I took his hint. “Lydia was almost as lovely as Sabirah, if truth be told. Between her beauty and that Greek’s silver tongue, Jaffar somehow was convinced that he should journey to Kalhu. Now there is little enough reason to wander about any of the ruins of old Ashur. They sit naked and gray, abandoned on the plains like old bones, and all their treasures have been looted for a thousand years. Yet this Greek lured Jaffar out there with the promise of fabulous artwork to be seen in the wreckage of a dead king’s palace, and since Jaffar went, that meant there also went a team of slaves for digging, servants to raise and lower tents and see to any of His Excellency’s whims, herders to care for animals and cooks to prepare them, and, of course, soldiers, which is why Mahmoud and I were there. Jaffar also invited some of his counselors, which is how Dabir became involved.

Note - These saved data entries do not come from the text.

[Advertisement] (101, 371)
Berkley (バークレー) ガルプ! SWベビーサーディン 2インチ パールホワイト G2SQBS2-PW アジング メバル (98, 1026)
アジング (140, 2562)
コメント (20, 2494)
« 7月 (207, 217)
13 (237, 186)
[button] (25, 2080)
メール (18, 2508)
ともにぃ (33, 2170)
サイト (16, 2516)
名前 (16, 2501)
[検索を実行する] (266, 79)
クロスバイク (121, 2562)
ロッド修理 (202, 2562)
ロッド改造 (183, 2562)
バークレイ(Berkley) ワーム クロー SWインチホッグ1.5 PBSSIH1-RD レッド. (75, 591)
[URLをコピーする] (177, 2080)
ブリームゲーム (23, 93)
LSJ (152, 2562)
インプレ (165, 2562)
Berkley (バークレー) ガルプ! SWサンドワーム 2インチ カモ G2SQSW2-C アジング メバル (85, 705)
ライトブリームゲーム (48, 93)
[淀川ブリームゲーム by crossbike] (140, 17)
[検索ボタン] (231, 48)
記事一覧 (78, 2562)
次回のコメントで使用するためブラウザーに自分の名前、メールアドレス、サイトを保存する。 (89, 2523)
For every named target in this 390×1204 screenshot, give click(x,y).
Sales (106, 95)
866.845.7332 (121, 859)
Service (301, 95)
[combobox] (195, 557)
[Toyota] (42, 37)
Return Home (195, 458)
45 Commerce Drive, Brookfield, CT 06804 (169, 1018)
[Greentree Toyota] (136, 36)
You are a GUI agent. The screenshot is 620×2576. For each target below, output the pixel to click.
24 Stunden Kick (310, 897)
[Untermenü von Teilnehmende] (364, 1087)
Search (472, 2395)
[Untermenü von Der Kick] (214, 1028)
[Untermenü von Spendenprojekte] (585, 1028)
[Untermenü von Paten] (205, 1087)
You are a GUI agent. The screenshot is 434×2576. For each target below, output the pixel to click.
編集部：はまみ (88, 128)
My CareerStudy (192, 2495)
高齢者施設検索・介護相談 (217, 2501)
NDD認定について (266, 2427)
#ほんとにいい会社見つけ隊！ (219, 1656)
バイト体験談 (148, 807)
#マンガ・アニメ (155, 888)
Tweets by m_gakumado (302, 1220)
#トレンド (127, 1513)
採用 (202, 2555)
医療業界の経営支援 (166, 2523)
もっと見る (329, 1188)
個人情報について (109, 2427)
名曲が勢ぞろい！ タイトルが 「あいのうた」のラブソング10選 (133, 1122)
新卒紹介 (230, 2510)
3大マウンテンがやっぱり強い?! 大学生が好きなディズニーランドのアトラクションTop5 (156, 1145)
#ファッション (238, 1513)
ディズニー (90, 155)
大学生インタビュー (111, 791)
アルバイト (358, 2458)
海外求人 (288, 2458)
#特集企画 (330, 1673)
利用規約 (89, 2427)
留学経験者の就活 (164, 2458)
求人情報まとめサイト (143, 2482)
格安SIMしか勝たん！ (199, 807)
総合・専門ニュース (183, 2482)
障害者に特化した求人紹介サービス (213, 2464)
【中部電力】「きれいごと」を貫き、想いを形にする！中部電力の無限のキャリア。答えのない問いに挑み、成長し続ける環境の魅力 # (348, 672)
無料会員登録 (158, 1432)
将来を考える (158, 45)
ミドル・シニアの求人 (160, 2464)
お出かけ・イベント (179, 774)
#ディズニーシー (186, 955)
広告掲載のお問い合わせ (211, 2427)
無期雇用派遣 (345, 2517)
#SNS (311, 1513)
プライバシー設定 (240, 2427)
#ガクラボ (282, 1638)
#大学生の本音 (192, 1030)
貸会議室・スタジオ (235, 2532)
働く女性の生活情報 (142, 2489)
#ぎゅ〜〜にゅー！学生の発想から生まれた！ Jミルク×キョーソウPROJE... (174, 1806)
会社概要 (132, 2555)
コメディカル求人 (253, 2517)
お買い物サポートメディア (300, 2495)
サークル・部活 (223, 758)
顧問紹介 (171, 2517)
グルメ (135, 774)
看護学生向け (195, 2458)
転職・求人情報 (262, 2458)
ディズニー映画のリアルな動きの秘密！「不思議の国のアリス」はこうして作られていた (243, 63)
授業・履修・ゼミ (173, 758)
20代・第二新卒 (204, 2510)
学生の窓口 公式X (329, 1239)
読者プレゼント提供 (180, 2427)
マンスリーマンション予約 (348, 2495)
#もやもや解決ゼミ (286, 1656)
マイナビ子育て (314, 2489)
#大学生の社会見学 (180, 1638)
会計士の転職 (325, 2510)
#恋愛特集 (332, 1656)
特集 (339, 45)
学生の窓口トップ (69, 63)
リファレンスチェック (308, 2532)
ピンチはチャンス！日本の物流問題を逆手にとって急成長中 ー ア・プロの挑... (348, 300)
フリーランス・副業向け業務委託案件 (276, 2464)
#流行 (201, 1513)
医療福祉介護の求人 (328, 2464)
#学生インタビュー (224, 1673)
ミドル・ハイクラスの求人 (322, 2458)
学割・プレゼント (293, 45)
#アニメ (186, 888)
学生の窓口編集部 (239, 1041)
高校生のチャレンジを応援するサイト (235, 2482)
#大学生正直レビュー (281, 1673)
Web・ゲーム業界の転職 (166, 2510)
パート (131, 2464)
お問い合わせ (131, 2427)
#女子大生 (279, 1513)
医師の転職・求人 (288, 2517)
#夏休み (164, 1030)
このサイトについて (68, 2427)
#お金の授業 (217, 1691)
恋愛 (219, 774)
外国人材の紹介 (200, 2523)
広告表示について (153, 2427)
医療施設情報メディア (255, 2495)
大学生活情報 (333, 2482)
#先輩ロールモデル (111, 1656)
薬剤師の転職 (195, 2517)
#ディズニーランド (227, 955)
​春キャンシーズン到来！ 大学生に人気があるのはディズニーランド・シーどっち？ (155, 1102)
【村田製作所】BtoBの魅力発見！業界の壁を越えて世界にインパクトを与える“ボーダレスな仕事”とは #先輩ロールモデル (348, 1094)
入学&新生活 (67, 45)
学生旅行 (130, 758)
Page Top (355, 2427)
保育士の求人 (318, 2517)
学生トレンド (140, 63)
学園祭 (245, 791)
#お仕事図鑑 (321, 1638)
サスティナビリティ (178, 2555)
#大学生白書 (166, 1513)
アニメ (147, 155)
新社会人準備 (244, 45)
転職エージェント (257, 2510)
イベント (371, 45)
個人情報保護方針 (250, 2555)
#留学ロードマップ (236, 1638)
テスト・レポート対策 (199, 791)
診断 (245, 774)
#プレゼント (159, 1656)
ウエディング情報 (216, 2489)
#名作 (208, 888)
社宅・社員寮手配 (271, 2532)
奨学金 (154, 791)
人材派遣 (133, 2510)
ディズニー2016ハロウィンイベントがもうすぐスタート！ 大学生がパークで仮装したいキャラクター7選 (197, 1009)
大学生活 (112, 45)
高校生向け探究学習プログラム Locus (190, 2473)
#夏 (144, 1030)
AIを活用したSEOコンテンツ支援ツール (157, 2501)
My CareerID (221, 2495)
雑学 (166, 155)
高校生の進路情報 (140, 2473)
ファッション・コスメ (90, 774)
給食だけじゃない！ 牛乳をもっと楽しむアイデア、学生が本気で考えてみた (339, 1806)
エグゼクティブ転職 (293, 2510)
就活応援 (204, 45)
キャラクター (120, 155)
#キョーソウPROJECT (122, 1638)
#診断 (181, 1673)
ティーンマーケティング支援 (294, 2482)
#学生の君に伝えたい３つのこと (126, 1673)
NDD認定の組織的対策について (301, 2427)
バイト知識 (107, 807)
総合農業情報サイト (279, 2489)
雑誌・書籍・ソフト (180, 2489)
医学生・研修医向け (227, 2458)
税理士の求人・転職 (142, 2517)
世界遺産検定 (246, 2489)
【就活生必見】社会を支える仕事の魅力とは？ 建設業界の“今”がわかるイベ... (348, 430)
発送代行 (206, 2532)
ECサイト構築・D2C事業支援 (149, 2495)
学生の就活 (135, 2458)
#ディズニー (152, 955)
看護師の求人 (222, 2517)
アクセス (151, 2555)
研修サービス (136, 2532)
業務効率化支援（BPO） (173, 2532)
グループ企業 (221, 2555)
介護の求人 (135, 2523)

“It was a week’s ride to Kalhu, and no easy task for me in arranging protection for the master and his many attendants, but Jaffar looked on the whole thing as a merry jaunt, never dreaming what the true intent of Corineus and his daughter could be.”
“What were they planning?” Abdul asked.
Hamil shushed him. “A good storyteller will take you there in time. You must be patient.”
Was that a compliment, from Hamil? If so, it was the first I had ever heard for me from his lips.
I cleared my throat and continued. “I don’t want you to imagine shining ruins gilt in splendor. There was almost nothing whole—foundations, yes, walls, an occasional gateway, but mostly there were shattered towers and building stones. Corineus set the slaves to work digging. I posted soldiers—for there were lions about, and there might be thieves, too, and I familiarized myself with the city’s extents.